2022年春夏コレクションのテーマは「EXTINCTION(=全滅)」

−−最近では“メイド・トゥ・メジャー”のカスタムデザインがビジネスの中心になっているそうですが、多くの人が、自分のニーズに合ったウェアラブルなアートを持ちたいと考えていると感じます。カスタムデザインは、顧客が生地を選ぶことから始まると聞きましたが、このプロセスについて教えてください。

ヨーリー:カスタムデザインは、顧客とのコラボレーションの質が全てです。私は、顧客ニーズをブラッシュアップさせるプロセスが大好きなんです。これは、ごく個人的な経験で、顧客とクリエイターの両方にとってもやりがいのあることなんです。『スタートレック』のバルカンの精神融合に例えることができると思います。

−−最近のニュースで、アジア系コミュニティに対する暴力や差別を目にします。アジア系アメリカ人デザイナーとして、このような問題についてどのように考えますか? コミュニティに伝えたいことは何でしょうか?

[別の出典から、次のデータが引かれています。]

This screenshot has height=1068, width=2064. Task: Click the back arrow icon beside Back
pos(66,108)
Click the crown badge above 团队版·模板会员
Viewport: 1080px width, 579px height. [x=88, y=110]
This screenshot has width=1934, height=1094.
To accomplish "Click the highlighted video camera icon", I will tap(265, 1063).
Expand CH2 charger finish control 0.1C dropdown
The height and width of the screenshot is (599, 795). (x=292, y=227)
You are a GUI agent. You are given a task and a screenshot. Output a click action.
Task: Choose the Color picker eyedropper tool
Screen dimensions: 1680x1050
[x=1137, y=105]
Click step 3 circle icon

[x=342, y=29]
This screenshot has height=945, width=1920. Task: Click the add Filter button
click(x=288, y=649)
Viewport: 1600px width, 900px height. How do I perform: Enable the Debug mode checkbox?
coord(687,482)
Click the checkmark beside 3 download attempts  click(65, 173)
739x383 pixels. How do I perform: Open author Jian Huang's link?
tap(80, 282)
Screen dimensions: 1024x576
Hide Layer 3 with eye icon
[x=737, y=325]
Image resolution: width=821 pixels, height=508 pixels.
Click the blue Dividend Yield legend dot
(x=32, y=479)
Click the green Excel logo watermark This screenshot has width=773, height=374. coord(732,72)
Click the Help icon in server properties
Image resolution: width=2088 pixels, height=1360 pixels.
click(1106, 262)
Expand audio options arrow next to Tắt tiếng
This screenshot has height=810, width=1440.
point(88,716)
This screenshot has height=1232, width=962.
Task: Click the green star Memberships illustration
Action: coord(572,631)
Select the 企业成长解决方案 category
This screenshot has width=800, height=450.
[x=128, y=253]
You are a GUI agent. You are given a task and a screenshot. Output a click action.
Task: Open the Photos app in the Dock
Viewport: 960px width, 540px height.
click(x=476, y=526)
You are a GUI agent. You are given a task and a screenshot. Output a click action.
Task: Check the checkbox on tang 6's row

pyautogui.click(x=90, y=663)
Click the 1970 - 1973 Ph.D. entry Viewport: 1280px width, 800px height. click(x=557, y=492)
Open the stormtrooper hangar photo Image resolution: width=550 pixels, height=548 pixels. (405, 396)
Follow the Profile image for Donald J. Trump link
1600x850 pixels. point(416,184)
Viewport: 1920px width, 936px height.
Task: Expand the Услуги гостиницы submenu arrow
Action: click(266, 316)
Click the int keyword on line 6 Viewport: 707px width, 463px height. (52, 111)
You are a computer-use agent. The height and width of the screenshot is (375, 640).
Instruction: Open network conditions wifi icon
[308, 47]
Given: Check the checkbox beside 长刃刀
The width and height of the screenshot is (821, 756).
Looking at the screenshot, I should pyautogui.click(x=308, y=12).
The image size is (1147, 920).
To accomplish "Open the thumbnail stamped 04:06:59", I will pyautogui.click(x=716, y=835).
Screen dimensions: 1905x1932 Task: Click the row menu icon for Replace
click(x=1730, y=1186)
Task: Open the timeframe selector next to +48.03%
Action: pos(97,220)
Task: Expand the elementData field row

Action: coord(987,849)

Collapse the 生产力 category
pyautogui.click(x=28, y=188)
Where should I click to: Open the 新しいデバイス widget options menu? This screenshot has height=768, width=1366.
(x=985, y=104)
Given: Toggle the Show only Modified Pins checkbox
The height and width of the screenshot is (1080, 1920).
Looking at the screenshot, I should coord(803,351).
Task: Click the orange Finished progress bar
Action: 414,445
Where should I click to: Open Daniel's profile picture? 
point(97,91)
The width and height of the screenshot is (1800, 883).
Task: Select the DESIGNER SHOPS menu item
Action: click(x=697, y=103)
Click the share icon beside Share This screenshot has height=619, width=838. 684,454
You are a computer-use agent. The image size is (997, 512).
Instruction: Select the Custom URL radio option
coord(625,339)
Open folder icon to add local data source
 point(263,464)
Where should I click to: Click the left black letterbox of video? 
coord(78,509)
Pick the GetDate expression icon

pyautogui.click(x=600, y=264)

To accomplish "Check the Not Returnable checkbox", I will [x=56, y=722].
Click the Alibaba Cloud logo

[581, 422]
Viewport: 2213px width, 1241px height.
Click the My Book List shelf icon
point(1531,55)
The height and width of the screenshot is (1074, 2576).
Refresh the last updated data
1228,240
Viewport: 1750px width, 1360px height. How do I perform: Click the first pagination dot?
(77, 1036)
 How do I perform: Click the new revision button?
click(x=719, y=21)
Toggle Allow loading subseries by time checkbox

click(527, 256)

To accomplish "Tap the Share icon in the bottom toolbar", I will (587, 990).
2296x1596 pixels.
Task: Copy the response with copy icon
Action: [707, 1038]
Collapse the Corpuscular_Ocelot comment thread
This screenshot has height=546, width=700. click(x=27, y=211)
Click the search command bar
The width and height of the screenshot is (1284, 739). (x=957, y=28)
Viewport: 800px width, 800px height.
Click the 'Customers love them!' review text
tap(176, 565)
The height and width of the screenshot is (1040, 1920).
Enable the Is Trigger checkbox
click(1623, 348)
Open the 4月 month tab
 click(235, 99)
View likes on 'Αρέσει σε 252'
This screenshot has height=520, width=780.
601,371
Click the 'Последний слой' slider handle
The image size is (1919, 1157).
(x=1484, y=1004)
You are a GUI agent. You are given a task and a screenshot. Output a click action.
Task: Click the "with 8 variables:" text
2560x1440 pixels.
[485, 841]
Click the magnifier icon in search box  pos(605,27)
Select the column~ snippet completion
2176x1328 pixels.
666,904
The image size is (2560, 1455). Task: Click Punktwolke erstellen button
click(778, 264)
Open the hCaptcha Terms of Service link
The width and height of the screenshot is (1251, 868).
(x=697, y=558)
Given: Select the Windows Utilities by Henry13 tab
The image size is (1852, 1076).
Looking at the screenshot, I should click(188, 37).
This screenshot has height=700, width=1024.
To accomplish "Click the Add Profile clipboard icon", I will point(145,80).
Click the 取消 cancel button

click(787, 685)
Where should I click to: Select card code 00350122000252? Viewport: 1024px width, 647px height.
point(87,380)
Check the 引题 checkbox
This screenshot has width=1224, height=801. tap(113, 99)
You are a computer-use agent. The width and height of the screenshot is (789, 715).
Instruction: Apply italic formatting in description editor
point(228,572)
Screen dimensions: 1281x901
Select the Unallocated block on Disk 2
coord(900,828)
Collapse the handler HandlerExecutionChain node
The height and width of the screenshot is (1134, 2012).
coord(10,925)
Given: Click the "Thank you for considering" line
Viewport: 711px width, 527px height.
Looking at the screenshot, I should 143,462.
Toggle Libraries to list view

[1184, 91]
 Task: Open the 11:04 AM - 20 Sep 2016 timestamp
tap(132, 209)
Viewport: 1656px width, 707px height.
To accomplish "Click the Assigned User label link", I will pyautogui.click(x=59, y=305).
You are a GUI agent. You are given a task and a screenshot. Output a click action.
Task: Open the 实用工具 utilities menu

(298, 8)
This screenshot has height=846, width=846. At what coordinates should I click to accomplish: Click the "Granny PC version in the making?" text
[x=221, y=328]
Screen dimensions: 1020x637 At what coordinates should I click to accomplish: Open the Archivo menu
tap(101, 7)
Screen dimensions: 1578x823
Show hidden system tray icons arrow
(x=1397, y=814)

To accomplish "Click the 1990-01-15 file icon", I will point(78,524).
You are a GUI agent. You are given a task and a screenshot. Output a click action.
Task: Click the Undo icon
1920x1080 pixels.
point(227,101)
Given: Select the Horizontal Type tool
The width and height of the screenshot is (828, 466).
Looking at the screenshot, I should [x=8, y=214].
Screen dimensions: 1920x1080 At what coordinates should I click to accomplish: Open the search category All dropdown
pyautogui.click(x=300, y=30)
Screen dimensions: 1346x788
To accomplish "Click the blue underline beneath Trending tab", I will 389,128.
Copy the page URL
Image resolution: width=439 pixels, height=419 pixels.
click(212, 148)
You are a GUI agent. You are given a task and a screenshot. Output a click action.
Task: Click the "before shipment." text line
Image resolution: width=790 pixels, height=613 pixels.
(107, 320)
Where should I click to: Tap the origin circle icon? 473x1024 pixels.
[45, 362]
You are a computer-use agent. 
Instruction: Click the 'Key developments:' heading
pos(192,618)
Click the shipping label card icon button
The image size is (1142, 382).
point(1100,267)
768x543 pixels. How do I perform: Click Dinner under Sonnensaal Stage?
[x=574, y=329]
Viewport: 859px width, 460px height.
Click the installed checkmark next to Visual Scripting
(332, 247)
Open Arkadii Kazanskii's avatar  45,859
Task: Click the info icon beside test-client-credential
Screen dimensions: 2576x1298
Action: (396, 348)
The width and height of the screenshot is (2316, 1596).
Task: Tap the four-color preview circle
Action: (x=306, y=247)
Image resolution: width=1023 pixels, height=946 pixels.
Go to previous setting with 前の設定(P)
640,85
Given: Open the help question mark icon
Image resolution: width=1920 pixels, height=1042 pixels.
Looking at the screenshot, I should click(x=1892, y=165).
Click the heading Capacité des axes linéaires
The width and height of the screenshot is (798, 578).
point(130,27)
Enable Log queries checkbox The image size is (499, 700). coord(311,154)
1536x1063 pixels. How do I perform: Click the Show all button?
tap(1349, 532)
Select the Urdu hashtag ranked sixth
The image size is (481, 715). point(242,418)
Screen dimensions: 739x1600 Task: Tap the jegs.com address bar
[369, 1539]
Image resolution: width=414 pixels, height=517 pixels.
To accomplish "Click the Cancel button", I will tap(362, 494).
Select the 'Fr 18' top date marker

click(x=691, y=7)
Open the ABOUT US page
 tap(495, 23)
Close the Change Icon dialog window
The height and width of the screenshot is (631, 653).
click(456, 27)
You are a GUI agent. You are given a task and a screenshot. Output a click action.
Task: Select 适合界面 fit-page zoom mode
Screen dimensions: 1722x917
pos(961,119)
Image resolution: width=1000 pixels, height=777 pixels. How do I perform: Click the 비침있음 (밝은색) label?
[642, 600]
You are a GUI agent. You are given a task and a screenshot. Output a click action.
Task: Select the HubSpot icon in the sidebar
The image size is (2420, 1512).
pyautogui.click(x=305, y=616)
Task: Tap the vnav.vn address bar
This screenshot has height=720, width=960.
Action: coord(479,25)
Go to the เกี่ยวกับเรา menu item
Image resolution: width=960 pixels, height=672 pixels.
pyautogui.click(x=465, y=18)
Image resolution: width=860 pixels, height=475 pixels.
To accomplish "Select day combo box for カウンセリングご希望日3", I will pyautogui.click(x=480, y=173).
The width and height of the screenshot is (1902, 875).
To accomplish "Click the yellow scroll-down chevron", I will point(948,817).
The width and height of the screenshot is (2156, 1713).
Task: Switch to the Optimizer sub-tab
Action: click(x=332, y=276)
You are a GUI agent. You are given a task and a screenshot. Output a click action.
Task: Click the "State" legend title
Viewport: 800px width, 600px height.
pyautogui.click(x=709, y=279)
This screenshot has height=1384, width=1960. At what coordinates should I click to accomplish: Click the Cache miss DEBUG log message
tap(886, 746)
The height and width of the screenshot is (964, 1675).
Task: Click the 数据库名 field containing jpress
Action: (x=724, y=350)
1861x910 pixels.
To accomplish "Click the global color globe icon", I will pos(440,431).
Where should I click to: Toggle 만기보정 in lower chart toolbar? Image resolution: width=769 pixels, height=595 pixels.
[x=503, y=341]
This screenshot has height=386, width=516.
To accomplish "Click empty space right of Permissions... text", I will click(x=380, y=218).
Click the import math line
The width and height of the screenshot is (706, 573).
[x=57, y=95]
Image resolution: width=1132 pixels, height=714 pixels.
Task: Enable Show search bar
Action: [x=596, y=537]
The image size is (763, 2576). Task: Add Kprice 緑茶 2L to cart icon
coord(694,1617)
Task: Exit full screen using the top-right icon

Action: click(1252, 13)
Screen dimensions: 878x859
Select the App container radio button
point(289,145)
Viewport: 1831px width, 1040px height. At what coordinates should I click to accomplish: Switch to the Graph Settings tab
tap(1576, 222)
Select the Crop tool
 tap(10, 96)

ヨーリー:よくエイブラハム・リンカーンの言葉として引き合いに出されるフレーズですが、”団結すれば立ち、分裂すれば倒れる”ということを伝えたいですね。

−−作品を通して、サステナビリティや環境問題についてメッセージすることが多いと思います。近年のコロナのパンデミックや現在進行形で進む環境問題は、世界的な課題となっていますが、ファッション業界にどのような変化を期待しますか? デザイナーや消費者はどのような責任を負うべきだと考えますか?

ヨーリー:この問題については、逆に私から問いかけさせてください。「あなたは何足のスニーカーを持っていますか?」と。

−−自分の時間のほとんどを仕事に捧げていらっしゃると思いますが、仕事以外に何か趣味はありますか? 休日はどのように過ごしていますか?

ヨーリー:いつでも、どこにいても、大好きな人達と一緒に過ごしていますよ。

−−「ヨーリー」2022年春夏コレクションのテーマを教えてください。それから、どこで発表する予定ですか? また、どのようなアイテムが登場するか、簡単に教えていただけますか?

ヨーリー:2022年春夏コレクションのテーマは「EXTINCTION(=全滅)」です。この記事が出る頃には、すでに発表されていて、ご覧いただけると良いのですが……。

−−「ヨーリー」の次なる展開は何ですか?

ヨーリー:その答えは、「私には、どれほどの時間が残されているか?」という質問の中にあると思います。

ヨーリー・テン
マレーシア出身。アジア系アメリカ人の女性デザイナー。2004年にはスミソニアン博物館のクーパー・ヒューイット国立デザイン賞のファッションデザイン部門賞を受賞。作品は、ニューヨークのMoMAやロンドンのヴィクトリア&アルバート美術館などで展示されてきた。「ヨーリー」のコレクションは、ニューヨークのガーメントディストリクトでデザイン、開発されていて、現在は、ノマド/フラットアイアン地区にある自身のスタジオを構えている。